Bike loan scheme helps NHS staff deal with stress
The coronavirus has placed an enormous strain on NHS staff working at hospitals across the country. But nurses, doctors and other key workers at one hospital in East London have adopted a novel way of easing stress – borrowing a bike and taking a spin around the campus.
Nikki Tysoe, the NHS project manager who set up the bike scheme to help her colleagues at Goodmayes Hospital in the London Borough of Redbridge, said the seven bikes – a mixture of mountain bikes and women’s bikes – have proved to be excellent stress busters.
She said, “[Goodmayes Hospital] have a mental health in-patient unit which is really high stress at the moment. What we’ve found really successful is staff using the bikes when they’re really stressed – we call it ‘having a wobble’. The opportunity to take a bike, have a ride around the site and burn off some of that stress and energy is fantastic.”
Nikki gets emotional when asked why she set up the scheme. She said, “It’s about my love of the NHS and my colleagues and wanting to make their lives a little easier in some way. That might sound really cheesy. But these last few months I’ve seen them do such amazing work in very difficult circumstances.”
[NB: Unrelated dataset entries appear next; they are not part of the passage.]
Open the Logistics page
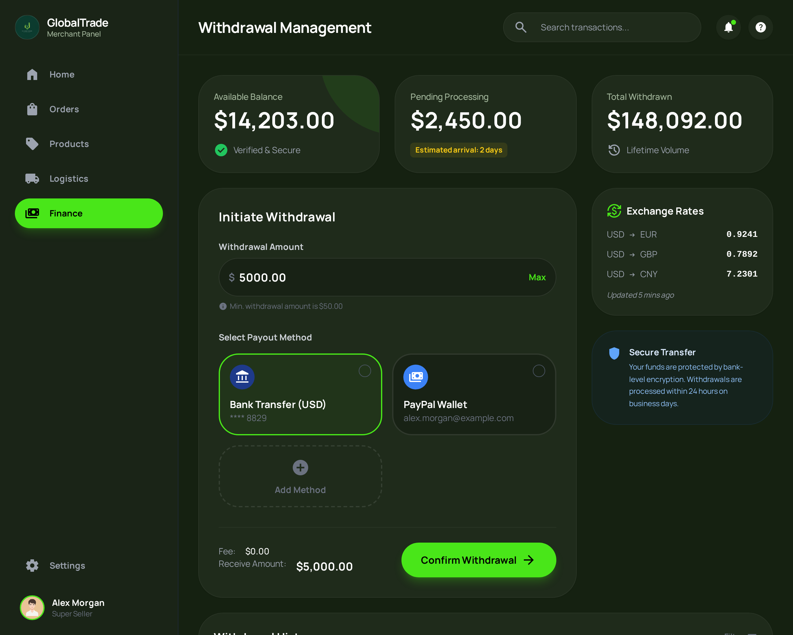Screen dimensions: 793x635 [69, 179]
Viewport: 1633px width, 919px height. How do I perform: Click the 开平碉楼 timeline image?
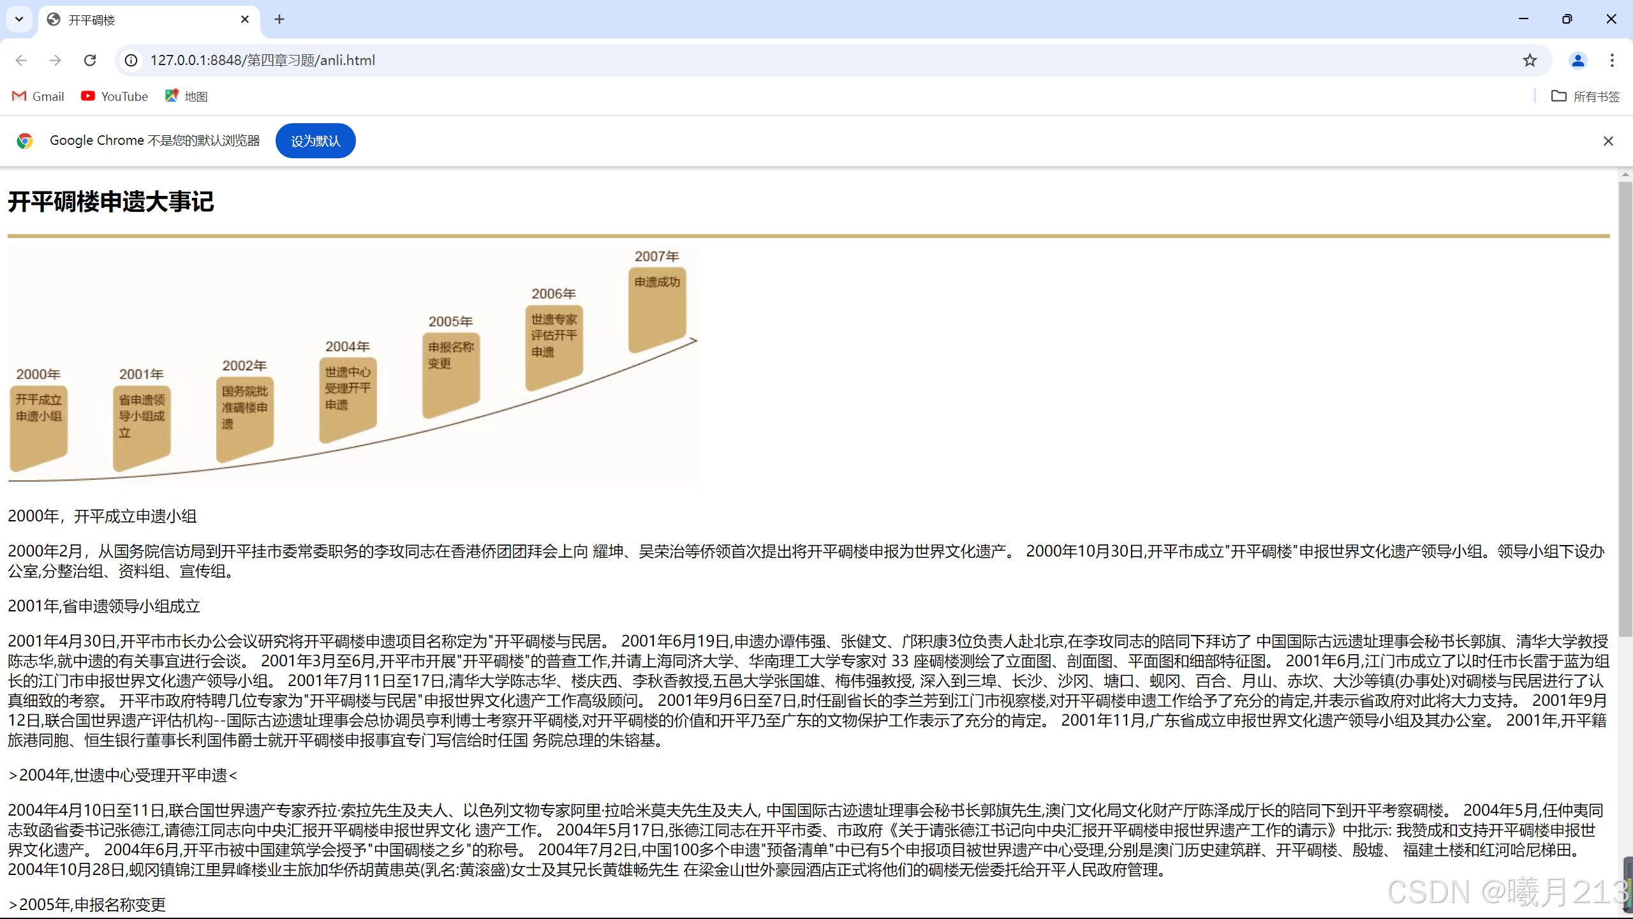(353, 366)
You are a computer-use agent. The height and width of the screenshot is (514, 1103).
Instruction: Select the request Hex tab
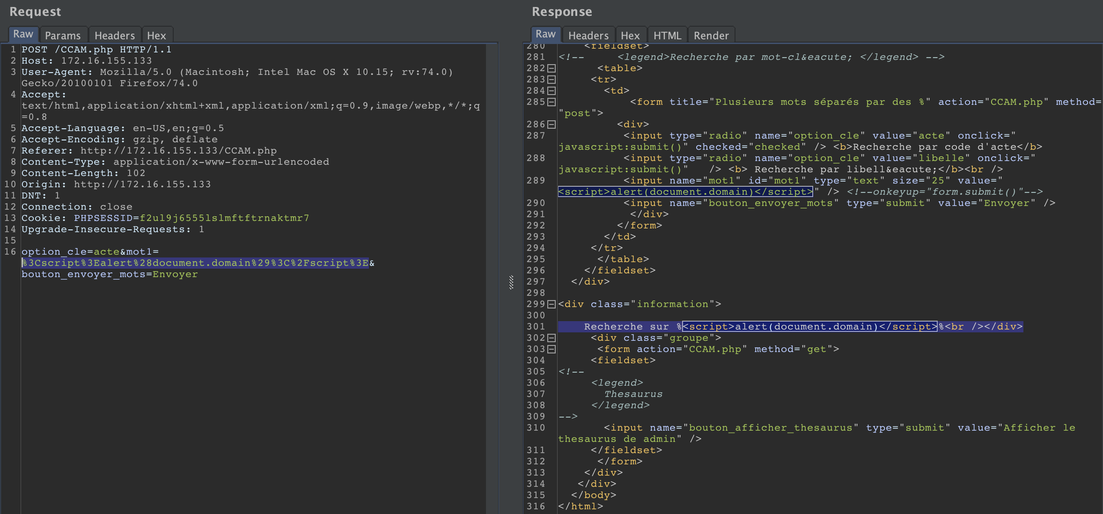click(x=156, y=36)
Nikki’s involvement in cycling is relatively recent. Eighteen months ago she and her husband set up a youth BMX club – The Redbridge Spitfires – after her sons, Joe, 11, and Louis, 9, tried the sport and loved it.
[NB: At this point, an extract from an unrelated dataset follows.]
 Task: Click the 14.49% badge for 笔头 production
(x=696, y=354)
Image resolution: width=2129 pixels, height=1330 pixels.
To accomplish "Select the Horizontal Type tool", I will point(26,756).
Setting up the club put Nikki in touch with Access Sport, a National Lottery-funded charity devoted to helping disadvantaged and marginalised young people get involved in sport. Access Sport provided her with support and advice on how to get the club going and how to build membership.
When the coronavirus lockdown began the BMX club had to suspend its meetings. Nikki asked Access Sport what she could do to help and the charity suggested setting up a scheme to enable NHS key workers borrow bikes.
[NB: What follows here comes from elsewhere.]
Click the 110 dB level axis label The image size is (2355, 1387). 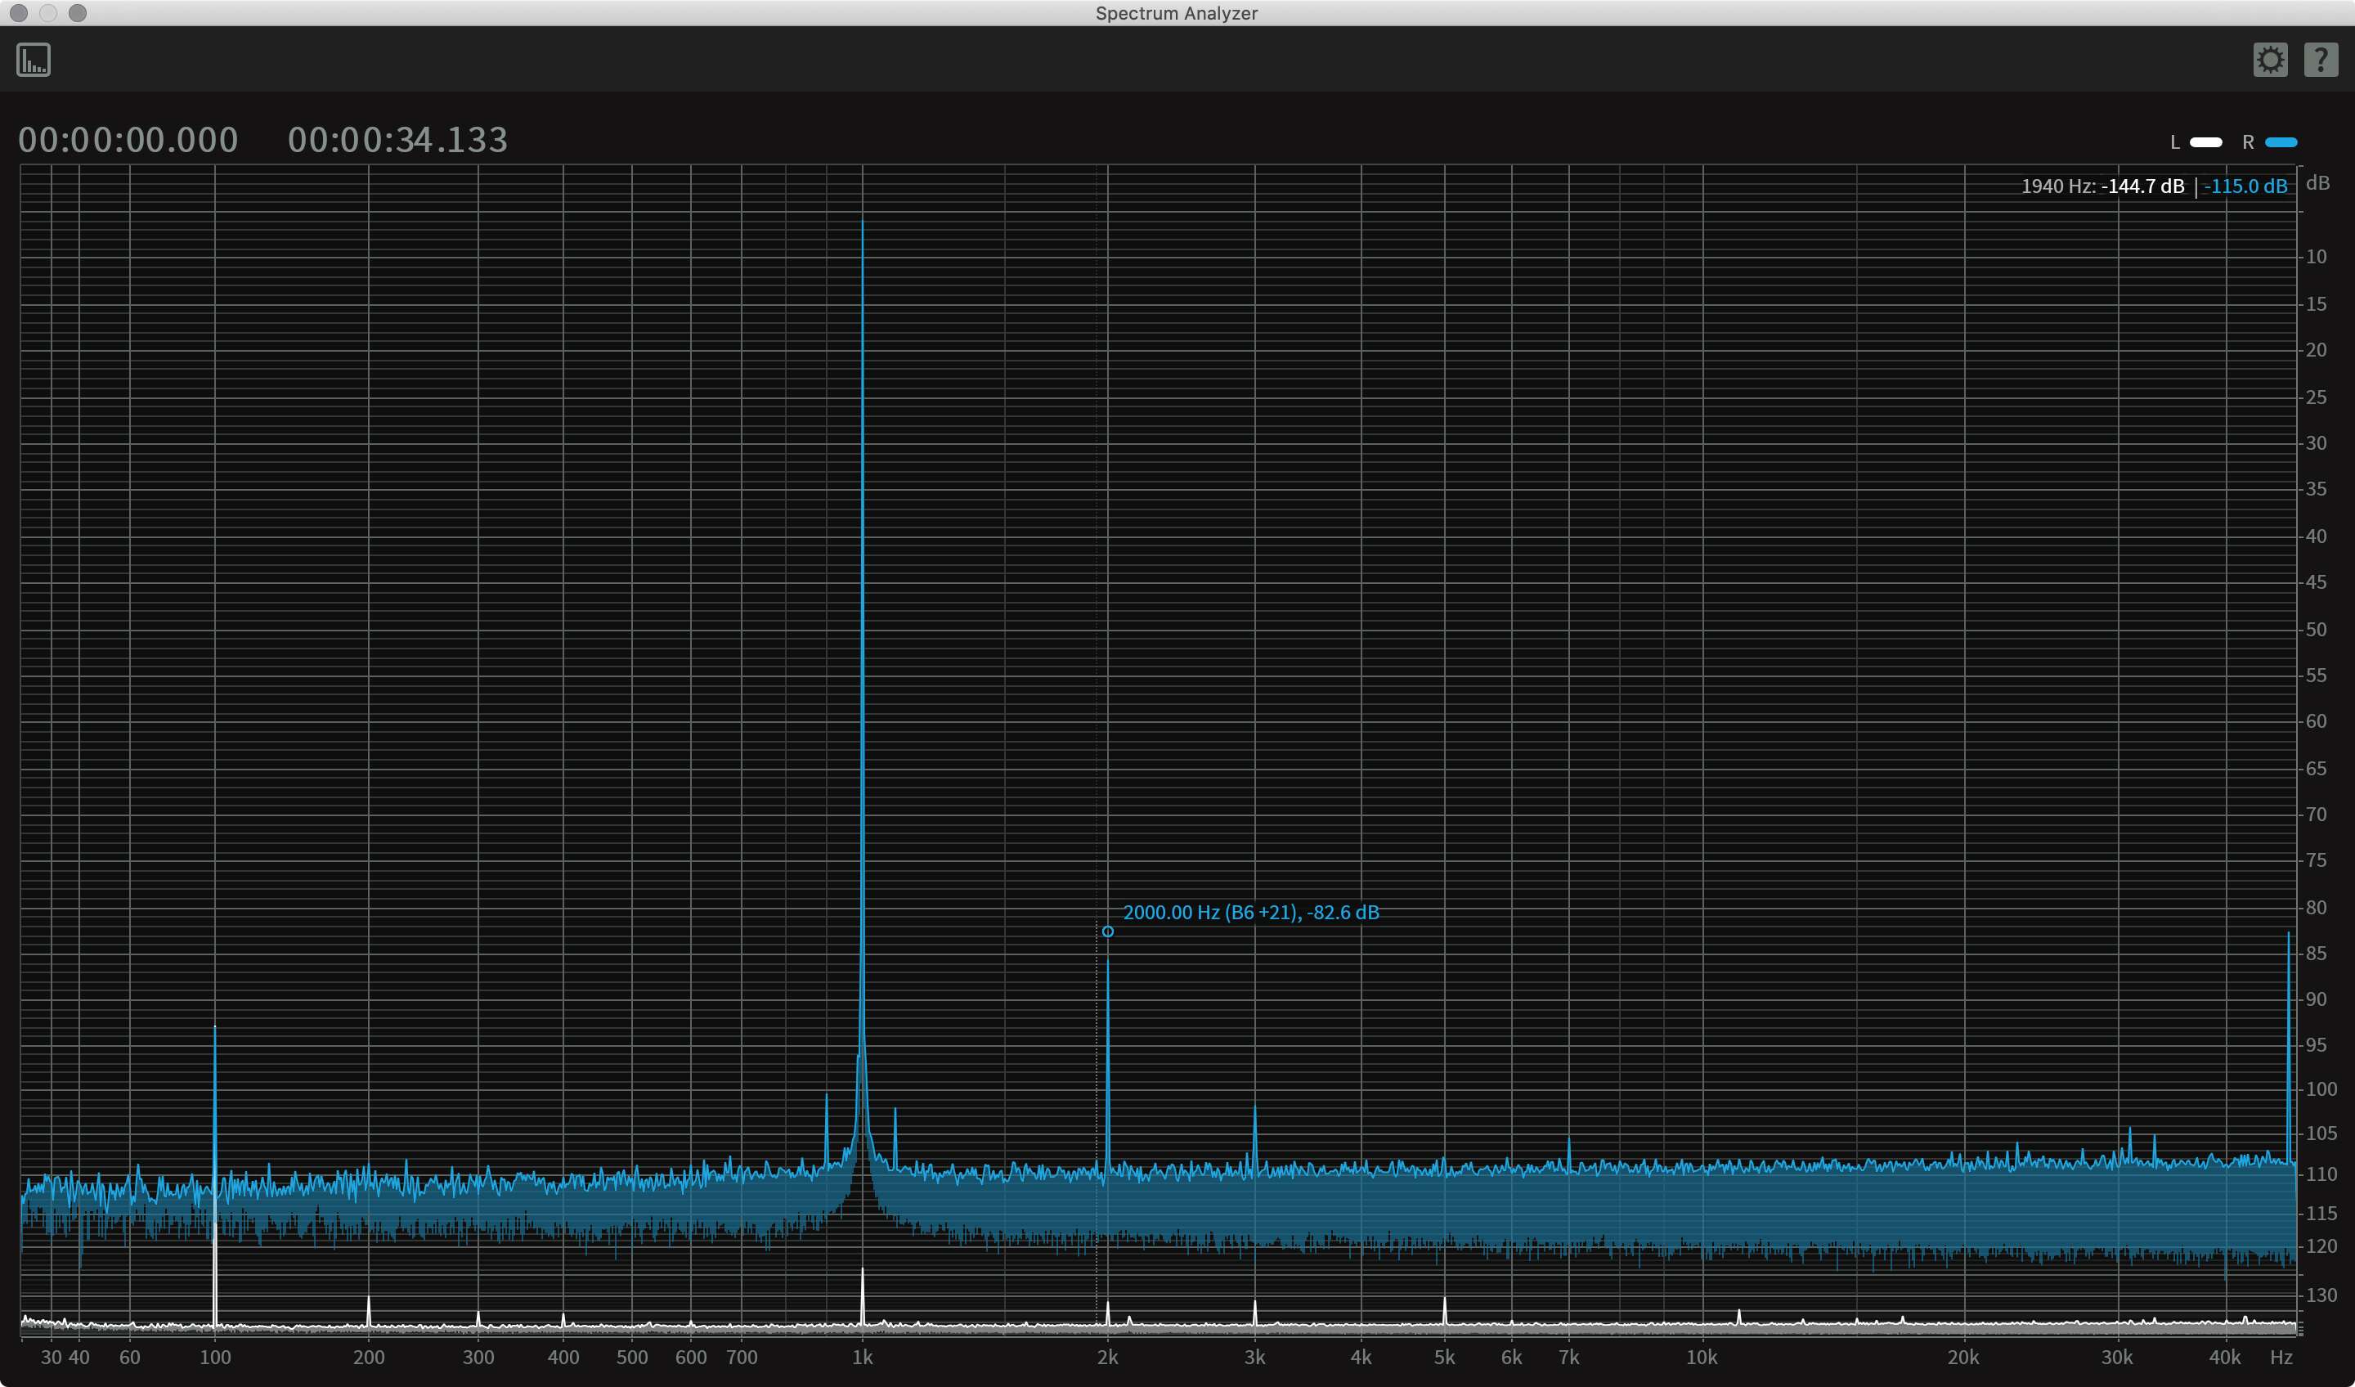point(2321,1174)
Access Sport provided Nikki with seven bikes as well as helmets and bike locks. Now, thanks to you, staff at Goodmayes Hospital are using them to move between different parts of the hospital or simply to clear their head if they feel overwhelmed by being in the frontline of the health crisis.
Nikki said, “People tell us it’s refreshing them and calming them down. We’ve had some lovely weather recently and there are birds and other wildlife on the site so simply riding around is wonderful.”